A publicly traded media venture with ties to MoviePass’ former chairman has been suspended from Nasdaq and its stock is in free fall

  • Embattled digital-media company Vinco Ventures has been suspended by Nasdaq after a board exodus.
  • It became a meme stock in 2021 after teaming up with the ex-chairman of MoviePass and touting buzzy acquisitions.
  • Some of those deals have since faced hurdles and the stock has plummeted.

Vinco Ventures, the publicly traded media venture with ties to ex-MoviePass chairman Ted Farnsworth, is facing delisting from the Nasdaq after a series of high-profile deals fell through and a board exodus.

The stock exchange suspended Vinco shares, which trade under the ticker BBIG, on Friday after the company was previously warned for failing to comply with Nasdaq’s requirements for an independent director, audit committee, and compensation committee. In late June, three of the company’s five board members resigned. The stock has dropped 66% since Friday. On Wednesday afternoon, it was trading over the counter at around $0.63.

“The fact that we’ve gone from Nasdaq to OTC is terrible,” investor Shadwrick Vick, also known as @RetailRudy, told Insider, referring to over-the-counter securities trading that takes place outside of official stock exchanges and directly between two parties through a broker-dealer. He is a member of a shareholder group that previously sued Farnsworth and several other current and former Vinco executives.

Vick stated that Vinco’s credibility would suffer if he was delisted. It would also limit the company’s access to capital because major mutual funds typically do not invest in over-the-counter markets, and OTC does not provide the global reach of Nasdaq.

“We lose all those investors who can provide capital, so staying on Nasdaq is critical,” he said.

Farnsworth, the former MoviePass chairman, announced plans for a reverse merger between Vinco and his new venture, Zash Global Media and Entertainment, in early 2021, ushering in a new era for the company. According to the announcement, the combined company would “invest in, acquire, and merge” media, entertainment, and content-focused technology companies.

Vinco has since boasted deals such as its 2021 acquisition of the short-form video platform Lomotif, which the company positioned as a TikTok rival and would increase the combined companies’ value to $5 billion, and its 2022 acquisition of ad platform AdRizer, as well as its joint venture plan to buy the National Enquirer.

The National Enquirer deal, however, fell through in June, according to The Wall Street Journal. And, as of this writing, the Lomotif app did not appear to be operational; Vick, the investor, told Insider that the app had been down “for months.”

Vinco shares have dropped 99% since their recent high in September 2021, when meme-stock investors helped propel the stock.

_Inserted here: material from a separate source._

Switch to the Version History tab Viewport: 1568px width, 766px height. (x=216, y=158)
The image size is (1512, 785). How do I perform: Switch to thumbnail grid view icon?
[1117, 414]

Vinco’s suspension from the Nasdaq is not his first brush with delisting. The stock exchange previously warned the company when it failed to file its quarterly financials for Q2 and Q3 2022, as well as its annual report for that year, on time, and when it failed to hold its most recent annual shareholder meeting on time.

According to a legal filing citing the exchange’s listing rules, Vinco now has until Friday, August 4, to regain compliance with Nasdaq’s rules or request a hearings panel review — or it will be delisted.

Farnsworth and other current and former Vinco executives are being sued in Clark County, Nevada, where the company is registered. (According to the company’s most recent proxy statement, Farnsworth no longer appears to have an official role at the company, though he is still the controlling shareholder of its Zash subsidiary.)

One of those lawsuits is from a shareholder group that includes Vick and is attempting to save Vinco’s Nasdaq listing. The shareholders filed an emergency motion on Monday, requesting that the judge hear their case by Thursday in order to avoid delisting. They propose three alternatives: an emergency motion to appoint custodians for the company, compliance with Nasdaq Rules to avoid delisting, or appointing a receiver.

“We just want to get the bad actors out and put good actors in,” Vick explained.

Farnsworth, along with MoviePass’s former CEO Mitch Lowe, was charged with securities fraud last year. Farnsworth and Lowe, according to the indictment, “engaged in a scheme to defraud investors through materially false and misleading representations relating to HMNY and MoviePass’s business and operations in order to artificially inflate the price of HMNY’s stock and attract new investors.”

Farnsworth oversaw the 2017 acquisition of MoviePass as chairman and CEO of Helios & Matheson Analytics, or HMNY for short. Under the direction of Farnsworth and Lowe, the company launched a $9.95-per-month subscription service that allowed people to watch one movie per day. MoviePass had over 3 million subscribers in less than a year. However, the company lost hundreds of millions of dollars and declared bankruptcy in 2020.

In a statement issued in November, Farnsworth’s spokesman, Chris Bond, said, “Mr. Farnsworth is confident that the facts will demonstrate that he has acted in good faith, and his legal team intends to contest the allegations in the indictment until his vindication is achieved.”

Vinco did not respond to Insider’s inquiry about the Nasdaq suspension.